An Erie man identified as a drug courier for the Pagans in Western Pennsylvania pleaded guilty Wednesday to federal drug charges after agents intercepted him on tapped cellphones and Facebook Messenger talking to the alleged leader of the Pittsburgh chapter of the biker gang.

Mark Stockhausen, 40, pleaded in Erie federal court to a count of conspiracy to distribute cocaine.

Stockhausen had been indicted in December along with 29 other reputed Pagans and their associates in Western Pennsylvania and eastern Ohio on charges of drug dealing and illegal gun possession.

The multiagency investigation, headed by the Pittsburgh FBI, began in 2018 and led to wiretaps on 10 phones from August 2020 through November 2020 that revealed the gang was distributing cocaine, methamphetamine and heroin, prosecutors said.

Among the main targets was Bill Rana, reputed sergeant-at-arms for the Pittsburgh chapter of the Pagans.
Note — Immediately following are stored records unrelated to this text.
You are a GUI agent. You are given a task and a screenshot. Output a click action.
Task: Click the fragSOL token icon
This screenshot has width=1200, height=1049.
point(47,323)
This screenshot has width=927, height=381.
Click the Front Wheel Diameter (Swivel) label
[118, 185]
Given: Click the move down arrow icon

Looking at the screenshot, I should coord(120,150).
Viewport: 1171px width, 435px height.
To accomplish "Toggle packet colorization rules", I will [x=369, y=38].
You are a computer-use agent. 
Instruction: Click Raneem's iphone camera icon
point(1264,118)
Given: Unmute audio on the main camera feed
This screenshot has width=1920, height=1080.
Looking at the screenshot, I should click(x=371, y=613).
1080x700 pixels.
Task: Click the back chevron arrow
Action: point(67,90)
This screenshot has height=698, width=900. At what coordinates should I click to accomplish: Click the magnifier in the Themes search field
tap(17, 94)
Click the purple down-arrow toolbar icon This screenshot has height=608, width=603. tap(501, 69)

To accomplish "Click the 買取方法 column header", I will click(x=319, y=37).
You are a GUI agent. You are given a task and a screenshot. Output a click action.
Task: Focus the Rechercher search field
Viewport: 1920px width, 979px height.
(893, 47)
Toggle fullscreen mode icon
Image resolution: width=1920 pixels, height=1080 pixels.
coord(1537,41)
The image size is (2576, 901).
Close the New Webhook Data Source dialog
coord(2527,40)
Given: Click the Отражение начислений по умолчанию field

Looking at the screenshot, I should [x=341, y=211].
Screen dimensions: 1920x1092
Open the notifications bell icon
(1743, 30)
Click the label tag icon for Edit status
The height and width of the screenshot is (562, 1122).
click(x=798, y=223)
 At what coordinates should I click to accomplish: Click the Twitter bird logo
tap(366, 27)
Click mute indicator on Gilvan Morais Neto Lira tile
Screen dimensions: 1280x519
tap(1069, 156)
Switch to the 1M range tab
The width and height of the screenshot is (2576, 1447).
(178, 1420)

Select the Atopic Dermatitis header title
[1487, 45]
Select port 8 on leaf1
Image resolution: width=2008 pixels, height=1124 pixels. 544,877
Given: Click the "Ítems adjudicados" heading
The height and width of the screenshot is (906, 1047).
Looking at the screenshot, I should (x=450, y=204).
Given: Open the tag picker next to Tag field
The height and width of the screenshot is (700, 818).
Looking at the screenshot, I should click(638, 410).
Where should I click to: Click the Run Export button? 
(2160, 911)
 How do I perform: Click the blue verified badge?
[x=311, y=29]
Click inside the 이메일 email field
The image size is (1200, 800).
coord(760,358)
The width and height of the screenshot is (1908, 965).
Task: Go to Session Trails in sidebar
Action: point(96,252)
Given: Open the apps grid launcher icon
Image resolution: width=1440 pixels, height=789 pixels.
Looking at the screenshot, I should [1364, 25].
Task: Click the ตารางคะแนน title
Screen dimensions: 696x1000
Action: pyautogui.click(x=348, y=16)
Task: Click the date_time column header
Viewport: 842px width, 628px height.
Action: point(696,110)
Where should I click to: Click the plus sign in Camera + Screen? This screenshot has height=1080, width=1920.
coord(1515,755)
Stockhausen was intercepted on Mr. Rana’s phone and also communicated with him on Facebook, according to his plea. The investigation revealed that Stockhausen was a courier for Rana’s operation, obtaining cocaine from a co-defendant in Detroit, Hasani James, and returning to Pennsylvania with the drugs for distribution by others in the gang.

At the plea hearing, Stockhausen accepted responsibility for the distribution of 252 grams of cocaine.

U.S. District Judge Robert Colville will sentence him in September.

Judge Colville scheduled the sentencing for 9 a.m. Sept. 29.